Is it possible to get "context aware" embeddings?

There are many questions on this but I can’t find any answer from the OpenAI team:

community .openai.com/t/contextualized-embedding-get-gpt3-embeddings-of-each-token-in-a-sentence/119715
community .openai.com/t/is-it-possible-to-build-contextualized-embedding-with-gpt/103152

(not allowed to include links in my posts so had to break them)

my goal is to embed pieces of a document (or words in a sentence) but I want it the individual embeddings to be context-aware.

For example, if I embed “bank” in “river bank”, it should be a different embedding than “bank” in “financial bank”.

you COULD just embed the full sentence but I do want control over the granularity of my search. This is possible, just not currently exposed in the API, is that correct?

1 Like

I’m not sure what you mean. Can you explain what you mean with contextualization and granularity?

If you have “bank” and “river bank” and “money” in your DB, the query “I went to the bank to watch the fishes” is probably gonna be closest to “river bank”, but “they have a fish tank at the bank” would probably be closer to “bank”

2 Likes

yeah sorry I’m very ignorant on the fundamentals here. let me describe my understanding & please correct me:

  • traditional word vectors are not “context aware”, the vector embedding for “bank” is fixed
  • LLM’s tokenize their input, then embed it, and those embeddings are “context aware” (in the sense that, the same tokens might have different embeddings depending on what document/sentence they are in)

if this is correct, I’m wondering if it’s possible to extract these embeddings.

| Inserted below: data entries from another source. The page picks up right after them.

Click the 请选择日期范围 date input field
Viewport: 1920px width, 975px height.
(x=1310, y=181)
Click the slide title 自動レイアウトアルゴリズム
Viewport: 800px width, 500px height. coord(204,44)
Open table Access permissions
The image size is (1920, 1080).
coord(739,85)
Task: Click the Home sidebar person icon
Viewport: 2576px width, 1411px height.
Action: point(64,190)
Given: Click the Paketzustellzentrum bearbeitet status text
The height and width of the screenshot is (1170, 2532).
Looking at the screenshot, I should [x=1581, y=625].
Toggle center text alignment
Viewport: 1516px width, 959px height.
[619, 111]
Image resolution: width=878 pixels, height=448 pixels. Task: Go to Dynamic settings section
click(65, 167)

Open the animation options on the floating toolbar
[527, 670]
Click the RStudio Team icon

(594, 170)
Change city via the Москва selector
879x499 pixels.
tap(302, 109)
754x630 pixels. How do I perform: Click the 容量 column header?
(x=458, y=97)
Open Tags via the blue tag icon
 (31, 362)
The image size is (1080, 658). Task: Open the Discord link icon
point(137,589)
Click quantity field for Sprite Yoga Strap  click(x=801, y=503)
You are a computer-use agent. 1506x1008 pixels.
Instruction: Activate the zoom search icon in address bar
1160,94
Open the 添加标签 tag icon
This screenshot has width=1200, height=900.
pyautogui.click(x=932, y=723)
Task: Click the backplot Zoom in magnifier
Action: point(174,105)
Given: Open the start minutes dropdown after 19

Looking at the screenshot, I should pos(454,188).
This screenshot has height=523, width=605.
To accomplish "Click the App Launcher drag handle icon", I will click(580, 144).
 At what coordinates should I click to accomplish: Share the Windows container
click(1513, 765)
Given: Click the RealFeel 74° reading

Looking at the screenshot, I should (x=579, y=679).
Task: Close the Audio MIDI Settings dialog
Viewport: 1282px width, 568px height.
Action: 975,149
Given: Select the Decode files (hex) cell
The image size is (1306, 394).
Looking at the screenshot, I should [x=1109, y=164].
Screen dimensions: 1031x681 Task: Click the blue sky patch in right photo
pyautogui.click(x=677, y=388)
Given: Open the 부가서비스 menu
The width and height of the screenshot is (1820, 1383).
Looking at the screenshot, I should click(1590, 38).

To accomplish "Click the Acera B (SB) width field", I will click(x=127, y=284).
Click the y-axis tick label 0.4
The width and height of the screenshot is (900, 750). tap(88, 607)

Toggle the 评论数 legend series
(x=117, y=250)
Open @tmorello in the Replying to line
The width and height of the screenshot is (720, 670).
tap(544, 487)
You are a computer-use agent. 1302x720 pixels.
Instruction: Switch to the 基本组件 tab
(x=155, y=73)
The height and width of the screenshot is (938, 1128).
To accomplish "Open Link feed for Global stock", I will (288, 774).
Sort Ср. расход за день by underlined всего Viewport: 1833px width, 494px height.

Ok, as for what I am trying to do, what I mean by “granularity”:

say I have a book. I want to basically do a “CTRL+F” but for semantic concepts. Like say I want to find all the places in a history book where they discuss “film”. If I had an embedding of every single word individually, I could do a vector search (with some configurable distance threshold) to find closely related concepts like “movie”, “hollywood”, maybe even “naval-gazing” if I expand the distance threshold enough.

Ok, now I want to expand it to paragraphs that talk about this, even if they don’t mention any of those individual words. For that I could, instead of embedding every single word in the book, embed each sentence or each paragraph. Then that would work. I could basically maintain a hierarchy of embeddings like this (I think this is what OpenAI recommends, from my understanding of https://openai.com/index/summarizing-books/)

I’m just wondering if it would be easier/more efficient to get at these “context aware embeddings” (assuming such a thing exists). What I think that enables is that, if you have the word “film” in a paragraph where they are talking about it in a negative way, or talking about films being used in propaganda or whatever, that those semantics would be present in the embedding.

2 Likes

sorry for the wall of text. I think TL;DR this is my question ^

basically, is it true that LLMs work this way, and if so, is it meaningful to try and work with these embeddings.

1 Like

Yes and no:

No because OpenAI won’t allow you to extract embeddings from GPT-3 or GPT-4

Instead they have specialized “embedding” models available on their embeddings endpoint that are probably some smaller LLMs.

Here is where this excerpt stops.